This week, I’m answering another great question from a reader.
Q: I am the executor of my mother’s estate. There are 4 children and one of them is being problematic, even accusing me of things I haven’t done and have no intention of doing. Is there something I can do to help this situation, because she is not speaking with me and causing everyone great distress? She wants everything in Mom’s house that is valuable and is not willing to share. Mom specified everything be split 4 ways equally. Any help would be appreciated!
A: In my profession, I see this more often than I would like to admit. Sometimes the glue of the family begins to disintegrate once both parents pass away. If one sibling is being difficult, he or she is really calling out for some type of assistance, and it requires great patience and grace to get to the root of the problem. In some cases, the difficulty can lie in a form of guilt or resentment that this sibling is feeling. Perhaps they never got the chance to make something right with the loved one before their passing, or felt cheated during their life by the one who just died. Envy can also play an important role in the behavior of siblings during this difficult time.

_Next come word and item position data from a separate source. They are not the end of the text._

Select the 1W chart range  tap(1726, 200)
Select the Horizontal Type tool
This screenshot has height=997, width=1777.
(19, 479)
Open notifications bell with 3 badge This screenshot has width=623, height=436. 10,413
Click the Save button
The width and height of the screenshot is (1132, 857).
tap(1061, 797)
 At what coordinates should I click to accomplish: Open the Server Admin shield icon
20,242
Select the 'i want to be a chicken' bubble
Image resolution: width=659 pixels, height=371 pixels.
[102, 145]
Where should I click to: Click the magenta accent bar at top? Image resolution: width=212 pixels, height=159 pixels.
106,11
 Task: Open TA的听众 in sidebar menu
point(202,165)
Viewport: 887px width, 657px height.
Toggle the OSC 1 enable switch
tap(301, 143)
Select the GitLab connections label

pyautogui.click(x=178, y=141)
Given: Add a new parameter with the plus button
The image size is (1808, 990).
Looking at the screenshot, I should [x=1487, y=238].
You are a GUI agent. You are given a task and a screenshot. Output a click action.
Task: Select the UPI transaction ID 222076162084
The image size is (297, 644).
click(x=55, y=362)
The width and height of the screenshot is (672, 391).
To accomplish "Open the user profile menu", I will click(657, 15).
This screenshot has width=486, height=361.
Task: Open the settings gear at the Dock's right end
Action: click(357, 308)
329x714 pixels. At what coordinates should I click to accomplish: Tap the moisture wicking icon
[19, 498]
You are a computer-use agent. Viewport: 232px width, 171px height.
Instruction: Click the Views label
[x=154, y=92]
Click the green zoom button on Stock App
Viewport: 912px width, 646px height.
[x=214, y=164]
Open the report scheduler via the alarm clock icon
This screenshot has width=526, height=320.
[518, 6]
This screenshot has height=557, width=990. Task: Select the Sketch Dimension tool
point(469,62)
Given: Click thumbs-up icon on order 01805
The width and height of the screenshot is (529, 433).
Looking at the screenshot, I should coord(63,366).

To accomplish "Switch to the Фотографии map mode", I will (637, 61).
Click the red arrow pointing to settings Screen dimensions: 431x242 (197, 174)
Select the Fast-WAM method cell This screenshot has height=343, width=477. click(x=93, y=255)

Here’s what to do to help this situation. Write each sibling a letter as the executor. Share with them the feelings and fears you have about this situation. Be honest and direct and encourage a family meeting. Offer each sibling the opportunity to speak, one at a time. Ask the problematic sibling to tell you what they desire and why. What would make them feel better? Really listen to each other.
Have an appraiser evaluate the contents of the home before anything is removed. Keep a spreadsheet for each sibling and what they would like to have. Make certain each takes approximately the same financial amount, based on the appraisal. If one has considerably less assets, make up for it with cash assets, if all siblings agree. Select items in mom’s house in order of birth and then reverse the order to make it fair, or draw names out of a hat.
Being an executor is probably the most difficult task you might ever experience. It will test the core of your being! Lead with your heart, keep compassion on the forefront of your mind to remain fair and objective, and most of all, honor your mother’s memory by being respectful of her and her lifelong possessions. This is about your mother’s wishes, not your sibling’s!
© 2010 Julie Hall
Julie, what if it’s the executor (eldest sibling, estranged from our dad for 15 years) who’s secretly removing valuables and family heirlooms from the house, letting the home go into foreclosure instead of paying from the estate case reserves? What recourse does the resident sibling (parent’s caregiver) have?
I hear of this more often than people realize. Unfortunately, you will need to seek legal counsel for the answer to that question – but the one thing I know from a compassionate perspective, is when you look 2 years or 20 years into the future, you will need to do what will ultimately bring you peace of mind. I can’t imagine anything worse than carrying a heavy burden the rest of my life when there is something you may be able to do about it. Even if nothing is done about it, at least make an appointment and ask questions so you will know in your heart that you did what you could. You will need an Estate Planning Attorney, or Elder Law Attorney. Best wishes to you. I know this weighs heavily on you.